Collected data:
□ □ □

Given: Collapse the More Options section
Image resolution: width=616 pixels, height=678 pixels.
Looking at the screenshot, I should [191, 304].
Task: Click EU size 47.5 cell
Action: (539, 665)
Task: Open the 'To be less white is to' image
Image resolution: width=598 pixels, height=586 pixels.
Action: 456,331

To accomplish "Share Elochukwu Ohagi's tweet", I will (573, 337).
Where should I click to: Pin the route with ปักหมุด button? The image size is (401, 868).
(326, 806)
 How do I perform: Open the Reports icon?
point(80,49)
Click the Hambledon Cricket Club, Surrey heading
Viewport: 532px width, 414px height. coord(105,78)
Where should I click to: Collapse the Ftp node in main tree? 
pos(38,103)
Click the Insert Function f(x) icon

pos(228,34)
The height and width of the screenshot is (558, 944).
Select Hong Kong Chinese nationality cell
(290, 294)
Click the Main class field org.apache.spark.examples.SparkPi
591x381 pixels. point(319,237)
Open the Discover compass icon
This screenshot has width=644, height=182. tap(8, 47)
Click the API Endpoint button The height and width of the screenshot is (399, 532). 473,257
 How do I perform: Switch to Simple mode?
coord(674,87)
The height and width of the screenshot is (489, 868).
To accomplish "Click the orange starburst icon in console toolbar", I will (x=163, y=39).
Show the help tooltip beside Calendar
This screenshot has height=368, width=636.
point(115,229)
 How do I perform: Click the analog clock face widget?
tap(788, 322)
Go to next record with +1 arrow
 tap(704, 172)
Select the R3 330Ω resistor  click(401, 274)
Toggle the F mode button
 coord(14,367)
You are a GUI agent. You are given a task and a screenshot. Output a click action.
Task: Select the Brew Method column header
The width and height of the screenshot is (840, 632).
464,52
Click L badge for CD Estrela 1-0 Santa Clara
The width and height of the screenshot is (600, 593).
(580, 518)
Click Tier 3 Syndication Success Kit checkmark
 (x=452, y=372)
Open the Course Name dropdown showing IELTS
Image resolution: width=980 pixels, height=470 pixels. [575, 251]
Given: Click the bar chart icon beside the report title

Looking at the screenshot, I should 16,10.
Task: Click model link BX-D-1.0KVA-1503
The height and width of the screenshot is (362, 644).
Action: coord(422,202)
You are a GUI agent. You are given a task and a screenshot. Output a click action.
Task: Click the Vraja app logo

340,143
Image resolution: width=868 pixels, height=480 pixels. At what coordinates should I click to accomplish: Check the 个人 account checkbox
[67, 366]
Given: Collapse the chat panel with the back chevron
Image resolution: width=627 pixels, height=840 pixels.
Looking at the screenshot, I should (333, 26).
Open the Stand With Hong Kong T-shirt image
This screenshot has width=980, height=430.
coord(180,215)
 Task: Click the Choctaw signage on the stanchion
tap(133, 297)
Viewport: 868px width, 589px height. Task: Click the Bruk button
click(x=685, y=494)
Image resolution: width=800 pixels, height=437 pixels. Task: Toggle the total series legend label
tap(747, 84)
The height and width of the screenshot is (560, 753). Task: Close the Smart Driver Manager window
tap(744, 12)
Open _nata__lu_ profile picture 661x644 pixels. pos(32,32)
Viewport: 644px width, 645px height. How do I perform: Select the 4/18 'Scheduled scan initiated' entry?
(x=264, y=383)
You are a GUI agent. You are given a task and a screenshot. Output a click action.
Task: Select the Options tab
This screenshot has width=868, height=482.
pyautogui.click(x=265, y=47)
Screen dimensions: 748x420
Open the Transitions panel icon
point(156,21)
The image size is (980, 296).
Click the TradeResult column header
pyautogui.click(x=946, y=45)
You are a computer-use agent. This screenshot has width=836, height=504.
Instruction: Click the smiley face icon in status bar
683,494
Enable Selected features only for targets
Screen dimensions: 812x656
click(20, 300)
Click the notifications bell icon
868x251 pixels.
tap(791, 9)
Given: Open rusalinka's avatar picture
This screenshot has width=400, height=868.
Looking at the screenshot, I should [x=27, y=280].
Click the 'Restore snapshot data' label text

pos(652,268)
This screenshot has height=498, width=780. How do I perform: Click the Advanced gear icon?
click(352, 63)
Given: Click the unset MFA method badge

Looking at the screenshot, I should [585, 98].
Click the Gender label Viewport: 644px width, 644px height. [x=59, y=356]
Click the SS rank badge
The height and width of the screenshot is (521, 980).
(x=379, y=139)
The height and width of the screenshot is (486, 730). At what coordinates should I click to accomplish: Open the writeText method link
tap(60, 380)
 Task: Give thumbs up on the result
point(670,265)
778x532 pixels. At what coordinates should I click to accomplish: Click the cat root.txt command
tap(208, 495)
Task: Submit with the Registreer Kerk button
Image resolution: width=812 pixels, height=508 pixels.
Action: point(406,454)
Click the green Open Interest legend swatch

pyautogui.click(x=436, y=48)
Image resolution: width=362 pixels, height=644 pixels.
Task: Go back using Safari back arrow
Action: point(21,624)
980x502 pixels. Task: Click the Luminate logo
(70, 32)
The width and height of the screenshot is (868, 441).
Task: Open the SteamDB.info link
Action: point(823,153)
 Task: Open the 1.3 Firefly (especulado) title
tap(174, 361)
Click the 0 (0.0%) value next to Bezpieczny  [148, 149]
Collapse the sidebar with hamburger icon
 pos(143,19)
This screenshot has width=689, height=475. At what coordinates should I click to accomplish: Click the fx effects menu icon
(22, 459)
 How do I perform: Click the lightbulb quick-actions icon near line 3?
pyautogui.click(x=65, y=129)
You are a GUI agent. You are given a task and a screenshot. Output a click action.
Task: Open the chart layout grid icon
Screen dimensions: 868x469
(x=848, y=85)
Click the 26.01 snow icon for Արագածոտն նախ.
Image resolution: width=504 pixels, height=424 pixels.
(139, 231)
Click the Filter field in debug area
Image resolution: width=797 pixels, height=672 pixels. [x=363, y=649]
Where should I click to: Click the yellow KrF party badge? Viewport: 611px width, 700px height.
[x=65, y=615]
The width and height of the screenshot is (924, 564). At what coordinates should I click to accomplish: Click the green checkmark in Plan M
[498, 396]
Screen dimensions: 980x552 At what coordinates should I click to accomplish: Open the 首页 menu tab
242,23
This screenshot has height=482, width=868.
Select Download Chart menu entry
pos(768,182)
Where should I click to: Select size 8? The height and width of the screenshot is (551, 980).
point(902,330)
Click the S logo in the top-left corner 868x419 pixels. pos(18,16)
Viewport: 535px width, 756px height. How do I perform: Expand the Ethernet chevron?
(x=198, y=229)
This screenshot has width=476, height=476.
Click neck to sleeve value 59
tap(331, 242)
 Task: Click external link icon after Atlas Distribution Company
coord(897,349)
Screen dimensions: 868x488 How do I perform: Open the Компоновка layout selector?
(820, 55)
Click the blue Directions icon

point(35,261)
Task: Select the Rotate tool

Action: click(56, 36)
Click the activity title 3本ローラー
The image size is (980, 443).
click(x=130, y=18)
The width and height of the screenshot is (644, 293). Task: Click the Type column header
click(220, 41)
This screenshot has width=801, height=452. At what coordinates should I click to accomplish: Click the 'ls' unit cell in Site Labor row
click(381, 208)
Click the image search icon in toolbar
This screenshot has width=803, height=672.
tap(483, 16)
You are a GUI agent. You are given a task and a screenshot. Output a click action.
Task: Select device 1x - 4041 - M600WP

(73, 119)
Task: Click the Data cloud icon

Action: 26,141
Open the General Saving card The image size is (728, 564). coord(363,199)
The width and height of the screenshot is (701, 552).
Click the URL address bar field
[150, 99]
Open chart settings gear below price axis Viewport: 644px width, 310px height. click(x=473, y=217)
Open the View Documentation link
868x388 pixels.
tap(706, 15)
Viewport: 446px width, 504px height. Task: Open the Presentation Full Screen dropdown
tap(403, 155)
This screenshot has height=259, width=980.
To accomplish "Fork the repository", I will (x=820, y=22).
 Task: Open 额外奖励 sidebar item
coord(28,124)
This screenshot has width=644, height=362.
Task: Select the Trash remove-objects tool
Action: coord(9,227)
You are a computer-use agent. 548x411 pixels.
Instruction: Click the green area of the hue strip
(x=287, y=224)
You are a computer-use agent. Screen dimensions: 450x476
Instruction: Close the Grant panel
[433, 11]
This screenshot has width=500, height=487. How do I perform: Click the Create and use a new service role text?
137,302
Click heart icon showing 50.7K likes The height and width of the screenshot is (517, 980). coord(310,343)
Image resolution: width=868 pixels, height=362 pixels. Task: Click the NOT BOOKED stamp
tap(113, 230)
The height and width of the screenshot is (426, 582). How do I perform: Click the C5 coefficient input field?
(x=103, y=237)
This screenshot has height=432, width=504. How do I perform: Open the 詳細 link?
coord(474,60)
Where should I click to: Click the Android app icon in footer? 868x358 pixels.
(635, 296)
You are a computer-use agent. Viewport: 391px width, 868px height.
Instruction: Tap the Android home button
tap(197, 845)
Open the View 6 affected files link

□ □ □

_The task:_
Your task is to quote the lines above, beginning with the first and ending with the one that holds "Task: Open the 'To be less white is to' image".

_Solution to this exercise:_
Given: Collapse the More Options section
Image resolution: width=616 pixels, height=678 pixels.
Looking at the screenshot, I should [191, 304].
Task: Click EU size 47.5 cell
Action: (539, 665)
Task: Open the 'To be less white is to' image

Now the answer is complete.